Hoping this is the right forum to ask for this help. I have a 2 story house (rental property) with a single heat pump. The air handler is in the attic, and the system is about 15 yrs old. It blows hot & cold as it should. Last summer, the entire house was too hot. I discovered all the ductwork in the attic & the chase had disintegrated (it was the plastic stuff only used briefly during the late 80s I’m told). I had all the duct in the attic & chase replaced, plus about 10’ of horizontal duct between the first /second floors. That was where the bad ducting ended & the rest seemed fine. After installation, the house was comfortably cool again. Now that winter has come to Virginia, I have a wild temp swing for upstairs vs down. With the thermostat set at 72 on a cold day, the temp upstairs is 78, downstairs is 63 *and this is with the upstairs vents closed & downstairs open.* Air seems to be blowing through the downstairs vents, though not as much force with heat as with a/c. I have a home warranty company, and they sent out an HVAC company. The guy was there for 10 minutes with my tenant, and said I need dampers & left. This particular company has hundreds of horrible reviews online, so I’m not sure why the warranty company uses them, but some of the reviews make me think they are just collecting the fee & never plan to do any work, so it doesn’t matter what they report back. But that’s another story.

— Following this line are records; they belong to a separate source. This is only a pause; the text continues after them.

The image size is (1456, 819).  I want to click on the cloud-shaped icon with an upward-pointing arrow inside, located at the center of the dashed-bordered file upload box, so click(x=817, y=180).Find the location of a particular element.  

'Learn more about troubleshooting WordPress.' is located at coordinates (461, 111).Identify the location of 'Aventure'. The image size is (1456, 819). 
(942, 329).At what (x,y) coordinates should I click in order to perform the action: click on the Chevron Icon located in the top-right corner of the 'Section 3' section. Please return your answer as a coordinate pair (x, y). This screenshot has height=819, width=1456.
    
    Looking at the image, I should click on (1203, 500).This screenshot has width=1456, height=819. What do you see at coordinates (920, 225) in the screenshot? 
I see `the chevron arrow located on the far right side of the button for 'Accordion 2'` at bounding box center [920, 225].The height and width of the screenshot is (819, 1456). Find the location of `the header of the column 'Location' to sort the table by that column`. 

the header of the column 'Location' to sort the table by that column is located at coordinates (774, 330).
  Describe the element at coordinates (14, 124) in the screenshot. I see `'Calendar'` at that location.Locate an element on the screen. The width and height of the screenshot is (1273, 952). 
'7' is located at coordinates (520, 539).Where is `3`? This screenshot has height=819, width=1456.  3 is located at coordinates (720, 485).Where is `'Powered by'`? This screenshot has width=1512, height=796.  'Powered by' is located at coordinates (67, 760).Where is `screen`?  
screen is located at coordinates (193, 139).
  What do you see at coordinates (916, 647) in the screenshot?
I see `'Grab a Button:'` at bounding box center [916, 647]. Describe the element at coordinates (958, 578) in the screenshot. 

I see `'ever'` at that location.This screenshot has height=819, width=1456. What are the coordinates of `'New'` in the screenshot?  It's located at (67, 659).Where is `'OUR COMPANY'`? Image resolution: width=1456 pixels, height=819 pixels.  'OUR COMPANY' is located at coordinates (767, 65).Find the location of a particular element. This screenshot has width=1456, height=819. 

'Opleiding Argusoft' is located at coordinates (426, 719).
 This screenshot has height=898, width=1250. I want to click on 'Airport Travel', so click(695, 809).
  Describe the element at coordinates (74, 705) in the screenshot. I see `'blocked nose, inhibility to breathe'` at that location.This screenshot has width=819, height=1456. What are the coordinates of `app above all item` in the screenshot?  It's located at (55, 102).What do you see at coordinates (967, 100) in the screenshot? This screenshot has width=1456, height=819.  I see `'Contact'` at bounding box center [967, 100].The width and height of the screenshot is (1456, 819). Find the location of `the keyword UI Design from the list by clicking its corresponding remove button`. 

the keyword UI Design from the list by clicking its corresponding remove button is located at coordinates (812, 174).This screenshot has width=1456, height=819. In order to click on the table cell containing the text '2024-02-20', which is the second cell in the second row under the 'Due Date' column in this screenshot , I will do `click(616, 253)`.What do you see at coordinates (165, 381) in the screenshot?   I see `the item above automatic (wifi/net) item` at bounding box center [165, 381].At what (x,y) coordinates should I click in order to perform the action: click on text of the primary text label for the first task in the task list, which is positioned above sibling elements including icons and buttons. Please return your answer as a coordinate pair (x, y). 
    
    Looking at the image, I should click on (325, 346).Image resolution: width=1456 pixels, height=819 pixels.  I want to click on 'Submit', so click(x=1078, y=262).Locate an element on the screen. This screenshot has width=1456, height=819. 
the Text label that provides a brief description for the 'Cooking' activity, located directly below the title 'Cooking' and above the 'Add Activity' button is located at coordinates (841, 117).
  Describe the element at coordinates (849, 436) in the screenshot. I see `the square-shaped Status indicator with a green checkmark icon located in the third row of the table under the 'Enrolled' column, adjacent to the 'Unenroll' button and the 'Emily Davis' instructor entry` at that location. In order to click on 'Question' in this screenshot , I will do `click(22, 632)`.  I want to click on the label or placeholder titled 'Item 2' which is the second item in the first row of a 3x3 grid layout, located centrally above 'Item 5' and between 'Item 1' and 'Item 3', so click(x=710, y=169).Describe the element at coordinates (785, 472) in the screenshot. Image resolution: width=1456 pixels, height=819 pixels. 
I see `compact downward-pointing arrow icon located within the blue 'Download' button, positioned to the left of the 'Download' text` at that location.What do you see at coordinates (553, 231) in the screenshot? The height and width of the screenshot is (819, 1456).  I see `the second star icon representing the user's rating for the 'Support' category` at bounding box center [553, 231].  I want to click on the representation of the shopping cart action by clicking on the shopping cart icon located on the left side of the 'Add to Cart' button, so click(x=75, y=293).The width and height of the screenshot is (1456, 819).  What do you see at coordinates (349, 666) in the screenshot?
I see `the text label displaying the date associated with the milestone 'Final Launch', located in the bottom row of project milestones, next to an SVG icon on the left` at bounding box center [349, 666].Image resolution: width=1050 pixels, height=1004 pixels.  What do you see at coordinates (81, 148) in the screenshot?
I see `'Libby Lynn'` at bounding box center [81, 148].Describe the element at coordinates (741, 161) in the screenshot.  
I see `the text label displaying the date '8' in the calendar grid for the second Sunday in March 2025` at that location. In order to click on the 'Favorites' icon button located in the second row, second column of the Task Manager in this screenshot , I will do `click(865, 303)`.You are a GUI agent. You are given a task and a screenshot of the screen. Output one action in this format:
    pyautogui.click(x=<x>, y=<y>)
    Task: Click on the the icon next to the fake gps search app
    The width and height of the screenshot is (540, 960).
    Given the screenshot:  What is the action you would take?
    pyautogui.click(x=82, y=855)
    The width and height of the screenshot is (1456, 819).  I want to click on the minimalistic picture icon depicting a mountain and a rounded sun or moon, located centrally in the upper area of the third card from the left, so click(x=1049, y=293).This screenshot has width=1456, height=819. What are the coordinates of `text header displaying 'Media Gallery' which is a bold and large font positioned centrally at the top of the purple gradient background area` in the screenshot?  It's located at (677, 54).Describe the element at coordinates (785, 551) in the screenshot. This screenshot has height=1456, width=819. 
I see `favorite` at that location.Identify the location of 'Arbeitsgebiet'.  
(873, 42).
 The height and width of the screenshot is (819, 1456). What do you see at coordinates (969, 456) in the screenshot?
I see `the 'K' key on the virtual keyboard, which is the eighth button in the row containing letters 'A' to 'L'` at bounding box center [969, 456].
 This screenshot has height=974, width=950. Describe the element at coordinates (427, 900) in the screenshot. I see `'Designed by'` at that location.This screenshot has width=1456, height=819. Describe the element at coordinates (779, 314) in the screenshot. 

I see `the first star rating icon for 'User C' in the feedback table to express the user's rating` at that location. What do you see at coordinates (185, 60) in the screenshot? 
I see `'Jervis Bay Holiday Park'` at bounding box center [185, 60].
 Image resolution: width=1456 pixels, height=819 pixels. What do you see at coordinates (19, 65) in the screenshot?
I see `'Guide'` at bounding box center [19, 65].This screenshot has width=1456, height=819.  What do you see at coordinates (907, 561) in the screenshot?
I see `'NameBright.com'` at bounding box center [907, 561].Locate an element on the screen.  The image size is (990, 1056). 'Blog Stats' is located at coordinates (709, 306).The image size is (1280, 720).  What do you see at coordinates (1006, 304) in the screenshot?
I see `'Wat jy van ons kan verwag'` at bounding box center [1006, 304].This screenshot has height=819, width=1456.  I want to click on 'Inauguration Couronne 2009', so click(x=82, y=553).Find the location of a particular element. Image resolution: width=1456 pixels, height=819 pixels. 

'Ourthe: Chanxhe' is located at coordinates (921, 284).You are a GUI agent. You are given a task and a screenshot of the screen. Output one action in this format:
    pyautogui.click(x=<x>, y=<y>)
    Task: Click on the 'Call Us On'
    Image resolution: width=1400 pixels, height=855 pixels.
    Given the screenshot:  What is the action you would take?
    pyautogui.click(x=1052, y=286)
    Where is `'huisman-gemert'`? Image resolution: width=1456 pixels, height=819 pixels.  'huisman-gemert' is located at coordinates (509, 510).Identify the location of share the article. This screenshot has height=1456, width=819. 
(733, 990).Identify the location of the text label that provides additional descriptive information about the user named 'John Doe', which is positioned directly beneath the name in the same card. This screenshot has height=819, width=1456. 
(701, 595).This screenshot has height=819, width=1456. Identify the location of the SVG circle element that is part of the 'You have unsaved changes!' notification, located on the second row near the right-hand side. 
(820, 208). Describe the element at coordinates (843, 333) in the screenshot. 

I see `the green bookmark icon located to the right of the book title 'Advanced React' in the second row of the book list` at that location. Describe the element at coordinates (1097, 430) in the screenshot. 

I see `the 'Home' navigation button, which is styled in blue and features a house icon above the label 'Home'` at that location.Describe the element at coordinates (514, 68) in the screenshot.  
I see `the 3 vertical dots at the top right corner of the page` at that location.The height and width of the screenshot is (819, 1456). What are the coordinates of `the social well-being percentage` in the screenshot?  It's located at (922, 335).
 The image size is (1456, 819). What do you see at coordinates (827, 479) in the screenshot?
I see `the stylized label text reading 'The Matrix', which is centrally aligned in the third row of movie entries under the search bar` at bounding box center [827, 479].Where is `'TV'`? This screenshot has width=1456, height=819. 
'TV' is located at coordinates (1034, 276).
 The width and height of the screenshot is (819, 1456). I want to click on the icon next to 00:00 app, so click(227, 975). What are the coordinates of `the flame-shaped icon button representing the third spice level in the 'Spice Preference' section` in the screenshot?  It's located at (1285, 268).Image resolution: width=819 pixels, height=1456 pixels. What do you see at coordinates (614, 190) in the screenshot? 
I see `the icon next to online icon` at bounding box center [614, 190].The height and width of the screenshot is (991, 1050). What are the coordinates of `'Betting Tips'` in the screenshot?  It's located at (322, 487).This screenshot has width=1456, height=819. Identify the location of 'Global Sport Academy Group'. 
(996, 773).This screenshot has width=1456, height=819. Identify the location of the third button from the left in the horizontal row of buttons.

So here’s my question - It seems to me that dampers would do nothing, since by manually closing the upstairs vents with downstairs open, I’m doing the same thing dampers would do (feeding air where it’s needed while restricting it where it’s not). Does that make sense? My thought is that there must be additional blockage in the downstairs ducts. It wasn’t noticed in hot weather since the cold air from upstairs settles & helps what air was getting through the downstairs vents to keep it comfortable. But hot air doesn’t do that, so the back-pressure from the clogged vents is escaping from the “closed” vents upstairs, keeping that area warm while not allowing enough heated air downstairs to be comfortable.

Any advice or insights would be greatly appreciated!


----------



## beenthere (May 30, 2009)

Sorry, we're a tradesmen only site.

Please use our sister site DIYCHATROOM.COM, thank you.

Thread closed.


----------